La chimiothérapie adjuvante dans le cancer gastrique apporte un bénéfice modeste avec une diminution du risque relatif de mortalité variant entre 12% à 28% selon les méta-analyses. Toutefois, celles-ci regroupent des études comprenant souvent de petits collectifs de patients et des schémas de traitement désuets. En absolu, la chimiothérapie adjuvante ne représenterait qu’un bénéfice sur la survie de 3 à 5%.

Deux études randomisées (un bras investigationnel comparé avec une chirurgie exclusive), la première aux Etats-Unis et la deuxième en Grande-Bretagne, ont récemment influencé la prise en charge des tumeurs gastriques de chaque côté de l’Atlantique. La première a démontré un bénéfice sur la survie de la radiochimiothérapie postopératoire (chimiothérapie de 5FU et leucovorine (LV) d’induction) suivie d’une radiothérapie de 45 Gy étalée sur cinq semaines combinées avec la même chimiothérapie en début et fin de traitement. Deux cures supplémentaires de 5FU et LV ont été administrées un mois après la fin de la radiothérapie. Cette étude a toutefois été vivement critiquée pour la mauvaise qualité de la chirurgie gastrique, notamment de l’étendue insuffisante du curage ganglionnaire (54% des patients n’ont même pas eu un curage D1 adéquat). Le bénéfice de la radiochimiothérapie ne pourrait refléter ici qu’une compensation d’une chirurgie inadéquate. En conséquence, en Europe, celle-ci est principalement indiquée lors d’une chirurgie gastrique jugée «limite» ou insuffisante.

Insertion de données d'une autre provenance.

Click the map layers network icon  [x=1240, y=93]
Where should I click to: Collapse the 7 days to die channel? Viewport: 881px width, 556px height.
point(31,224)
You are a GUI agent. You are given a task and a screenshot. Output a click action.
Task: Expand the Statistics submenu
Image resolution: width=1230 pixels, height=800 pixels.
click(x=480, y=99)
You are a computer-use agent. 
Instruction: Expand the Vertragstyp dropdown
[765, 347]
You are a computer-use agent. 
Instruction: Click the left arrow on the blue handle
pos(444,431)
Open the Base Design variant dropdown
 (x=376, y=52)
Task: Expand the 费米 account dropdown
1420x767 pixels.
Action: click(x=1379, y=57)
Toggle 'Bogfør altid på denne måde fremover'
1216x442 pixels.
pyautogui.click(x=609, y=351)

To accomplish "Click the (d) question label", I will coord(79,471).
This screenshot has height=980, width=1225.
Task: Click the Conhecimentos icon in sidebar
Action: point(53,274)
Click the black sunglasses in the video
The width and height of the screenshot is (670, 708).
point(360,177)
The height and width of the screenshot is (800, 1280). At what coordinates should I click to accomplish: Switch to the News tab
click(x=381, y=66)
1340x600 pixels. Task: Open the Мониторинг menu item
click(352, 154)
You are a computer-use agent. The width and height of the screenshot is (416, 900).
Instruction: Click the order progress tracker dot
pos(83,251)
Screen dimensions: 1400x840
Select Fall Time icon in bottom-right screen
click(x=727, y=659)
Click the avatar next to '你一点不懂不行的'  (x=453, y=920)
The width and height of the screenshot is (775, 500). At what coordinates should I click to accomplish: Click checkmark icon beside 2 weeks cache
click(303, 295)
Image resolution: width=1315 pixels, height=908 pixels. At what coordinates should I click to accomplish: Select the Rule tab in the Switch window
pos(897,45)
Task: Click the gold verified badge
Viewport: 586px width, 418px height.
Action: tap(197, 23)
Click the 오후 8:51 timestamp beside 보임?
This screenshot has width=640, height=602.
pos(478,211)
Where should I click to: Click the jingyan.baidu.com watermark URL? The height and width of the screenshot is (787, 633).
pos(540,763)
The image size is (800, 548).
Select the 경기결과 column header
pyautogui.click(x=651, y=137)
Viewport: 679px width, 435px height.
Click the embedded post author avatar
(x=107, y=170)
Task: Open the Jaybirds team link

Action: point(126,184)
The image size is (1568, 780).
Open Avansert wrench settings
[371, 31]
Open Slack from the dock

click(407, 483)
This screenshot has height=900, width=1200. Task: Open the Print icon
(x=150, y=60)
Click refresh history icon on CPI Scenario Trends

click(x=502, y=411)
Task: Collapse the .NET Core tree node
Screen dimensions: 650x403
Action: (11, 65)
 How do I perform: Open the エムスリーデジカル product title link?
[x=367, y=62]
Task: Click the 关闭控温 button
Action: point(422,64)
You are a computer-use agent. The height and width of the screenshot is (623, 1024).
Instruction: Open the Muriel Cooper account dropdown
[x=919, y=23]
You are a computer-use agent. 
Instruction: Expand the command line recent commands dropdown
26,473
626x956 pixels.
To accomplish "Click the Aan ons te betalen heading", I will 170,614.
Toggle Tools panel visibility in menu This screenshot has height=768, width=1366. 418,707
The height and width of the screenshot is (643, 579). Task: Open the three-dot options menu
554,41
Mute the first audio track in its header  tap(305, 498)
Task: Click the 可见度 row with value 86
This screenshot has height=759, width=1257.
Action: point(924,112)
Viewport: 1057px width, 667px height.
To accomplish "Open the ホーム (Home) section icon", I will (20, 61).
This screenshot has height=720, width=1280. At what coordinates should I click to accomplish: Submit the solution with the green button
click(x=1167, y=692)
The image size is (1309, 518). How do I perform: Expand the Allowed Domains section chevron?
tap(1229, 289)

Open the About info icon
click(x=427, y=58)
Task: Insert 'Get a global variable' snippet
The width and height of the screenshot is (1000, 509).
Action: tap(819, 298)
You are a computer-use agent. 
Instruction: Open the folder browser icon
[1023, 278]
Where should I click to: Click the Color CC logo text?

La deuxième étude a évalué une chimiothérapie périopératoire avec trois cycles d’épirubicine, cisplatine et 5-FU avant et trois cycles après l’intervention chirurgicale. Celle-ci a non seulement démontré un downstaging tumoral dans le bras investigationnel mais également un bénéfice sur la survie. De plus, le taux de complications postopératoires était similaire dans les deux bras. Ce programme thérapeutique est en passe de devenir le standard en Europe. Il est recommandé pour les stades II et III.

SURVEILLANCE

Il n’y a pas de preuve dans la littérature qu’un suivi systématique à l’aide de marqueurs, d’un bilan sanguin et/ou d’examens radiologiques apporte un réel bénéfice clinique. En effet, lors d’une récidive tumorale, le traitement ne peut que très rarement être curatif. Le suivi recommandé est donc basé sur les plaintes cliniques avec un examen clinique tous les 3-6 mois au cours des trois premières années puis plus espacé ensuite.

CONCLUSION

Le cancer gastrique est une tumeur fréquente qui nécessite une prise en charge multidisciplinaire dès le diagnostic afin de déterminer la stratégie thérapeutique optimale. La chimiothérapie néoadjuvante est une stratégie prometteuse avec une bonne tolérance et l’absence de complication postopératoire supplémentaire. Elle a comme avantage l’obtention d’un downstaging tumoral évaluable cliniquement et pathologiquement et fait bénéficier d’un effet systémique précoce une plus grande proportion de patients que la chimiothérapie adjuvante. En cas d’atteinte péritonéale isolée, il est utile de référer les patients à un centre spécialisé afin d’évaluer l’indication à une cytoréduction chirurgicale associée à une chimiothérapie hyperthermique intrapéritonéale. Une chimiothérapie palliative permet d’assurer une bonne qualité de vie notamment en amendant la dysphagie et ainsi de favoriser une prise alimentaire suffisante, ceci pour autant que l’état général le permette.